• _INPUT_:
- Opening Delimiter -

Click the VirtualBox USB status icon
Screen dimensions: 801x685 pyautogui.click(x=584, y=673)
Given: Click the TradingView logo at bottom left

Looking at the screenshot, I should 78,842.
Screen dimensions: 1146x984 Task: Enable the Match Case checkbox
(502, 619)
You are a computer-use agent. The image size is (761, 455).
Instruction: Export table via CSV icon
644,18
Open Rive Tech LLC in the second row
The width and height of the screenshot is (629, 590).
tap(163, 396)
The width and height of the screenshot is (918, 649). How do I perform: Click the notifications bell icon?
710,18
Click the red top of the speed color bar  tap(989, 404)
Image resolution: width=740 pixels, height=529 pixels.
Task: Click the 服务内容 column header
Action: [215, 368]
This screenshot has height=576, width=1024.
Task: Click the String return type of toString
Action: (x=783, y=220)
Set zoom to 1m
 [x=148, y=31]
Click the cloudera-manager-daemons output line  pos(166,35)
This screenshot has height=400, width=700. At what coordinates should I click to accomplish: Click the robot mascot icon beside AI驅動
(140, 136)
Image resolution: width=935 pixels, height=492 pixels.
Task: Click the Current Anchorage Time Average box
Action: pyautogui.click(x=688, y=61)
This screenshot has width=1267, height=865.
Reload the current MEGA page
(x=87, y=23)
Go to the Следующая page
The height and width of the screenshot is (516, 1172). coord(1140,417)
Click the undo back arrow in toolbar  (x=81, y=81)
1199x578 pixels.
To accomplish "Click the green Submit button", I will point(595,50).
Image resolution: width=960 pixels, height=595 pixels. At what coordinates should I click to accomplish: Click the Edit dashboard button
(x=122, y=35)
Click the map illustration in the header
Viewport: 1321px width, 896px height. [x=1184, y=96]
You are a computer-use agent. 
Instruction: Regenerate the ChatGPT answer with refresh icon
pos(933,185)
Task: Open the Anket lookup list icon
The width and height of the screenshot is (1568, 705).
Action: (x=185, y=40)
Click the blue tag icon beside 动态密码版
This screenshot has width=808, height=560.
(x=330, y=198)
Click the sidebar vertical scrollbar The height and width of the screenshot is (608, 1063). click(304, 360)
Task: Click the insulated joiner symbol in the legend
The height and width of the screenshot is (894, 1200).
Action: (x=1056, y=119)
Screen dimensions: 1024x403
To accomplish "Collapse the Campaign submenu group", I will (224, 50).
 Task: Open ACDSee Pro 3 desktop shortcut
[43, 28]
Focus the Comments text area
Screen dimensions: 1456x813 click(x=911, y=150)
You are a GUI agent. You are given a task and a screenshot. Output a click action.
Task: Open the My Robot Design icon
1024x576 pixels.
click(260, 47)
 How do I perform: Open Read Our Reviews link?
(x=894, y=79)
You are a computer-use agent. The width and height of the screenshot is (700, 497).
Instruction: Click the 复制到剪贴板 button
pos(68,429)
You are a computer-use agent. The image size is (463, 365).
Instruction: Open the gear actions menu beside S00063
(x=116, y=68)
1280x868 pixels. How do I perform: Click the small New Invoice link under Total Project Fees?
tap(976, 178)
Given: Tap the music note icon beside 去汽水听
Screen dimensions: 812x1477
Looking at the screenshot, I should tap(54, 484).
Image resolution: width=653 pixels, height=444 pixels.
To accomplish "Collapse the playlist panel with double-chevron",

- Closing Delimiter -

• _WHAT THE TASK REQUIRES_: The data above should be copied out with complete accuracy.

• _RESPONSE_:
Click the VirtualBox USB status icon
Screen dimensions: 801x685 pyautogui.click(x=584, y=673)
Given: Click the TradingView logo at bottom left

Looking at the screenshot, I should 78,842.
Screen dimensions: 1146x984 Task: Enable the Match Case checkbox
(502, 619)
You are a computer-use agent. The image size is (761, 455).
Instruction: Export table via CSV icon
644,18
Open Rive Tech LLC in the second row
The width and height of the screenshot is (629, 590).
tap(163, 396)
The width and height of the screenshot is (918, 649). How do I perform: Click the notifications bell icon?
710,18
Click the red top of the speed color bar  tap(989, 404)
Image resolution: width=740 pixels, height=529 pixels.
Task: Click the 服务内容 column header
Action: [215, 368]
This screenshot has height=576, width=1024.
Task: Click the String return type of toString
Action: (x=783, y=220)
Set zoom to 1m
 [x=148, y=31]
Click the cloudera-manager-daemons output line  pos(166,35)
This screenshot has height=400, width=700. At what coordinates should I click to accomplish: Click the robot mascot icon beside AI驅動
(140, 136)
Image resolution: width=935 pixels, height=492 pixels.
Task: Click the Current Anchorage Time Average box
Action: pyautogui.click(x=688, y=61)
This screenshot has width=1267, height=865.
Reload the current MEGA page
(x=87, y=23)
Go to the Следующая page
The height and width of the screenshot is (516, 1172). coord(1140,417)
Click the undo back arrow in toolbar  (x=81, y=81)
1199x578 pixels.
To accomplish "Click the green Submit button", I will point(595,50).
Image resolution: width=960 pixels, height=595 pixels. At what coordinates should I click to accomplish: Click the Edit dashboard button
(x=122, y=35)
Click the map illustration in the header
Viewport: 1321px width, 896px height. [x=1184, y=96]
You are a computer-use agent. 
Instruction: Regenerate the ChatGPT answer with refresh icon
pos(933,185)
Task: Open the Anket lookup list icon
The width and height of the screenshot is (1568, 705).
Action: (x=185, y=40)
Click the blue tag icon beside 动态密码版
This screenshot has width=808, height=560.
(x=330, y=198)
Click the sidebar vertical scrollbar The height and width of the screenshot is (608, 1063). click(304, 360)
Task: Click the insulated joiner symbol in the legend
The height and width of the screenshot is (894, 1200).
Action: (x=1056, y=119)
Screen dimensions: 1024x403
To accomplish "Collapse the Campaign submenu group", I will (224, 50).
 Task: Open ACDSee Pro 3 desktop shortcut
[43, 28]
Focus the Comments text area
Screen dimensions: 1456x813 click(x=911, y=150)
You are a GUI agent. You are given a task and a screenshot. Output a click action.
Task: Open the My Robot Design icon
1024x576 pixels.
click(260, 47)
 How do I perform: Open Read Our Reviews link?
(x=894, y=79)
You are a computer-use agent. The width and height of the screenshot is (700, 497).
Instruction: Click the 复制到剪贴板 button
pos(68,429)
You are a computer-use agent. The image size is (463, 365).
Instruction: Open the gear actions menu beside S00063
(x=116, y=68)
1280x868 pixels. How do I perform: Click the small New Invoice link under Total Project Fees?
tap(976, 178)
Given: Tap the music note icon beside 去汽水听
Screen dimensions: 812x1477
Looking at the screenshot, I should tap(54, 484).
Image resolution: width=653 pixels, height=444 pixels.
To accomplish "Collapse the playlist panel with double-chevron",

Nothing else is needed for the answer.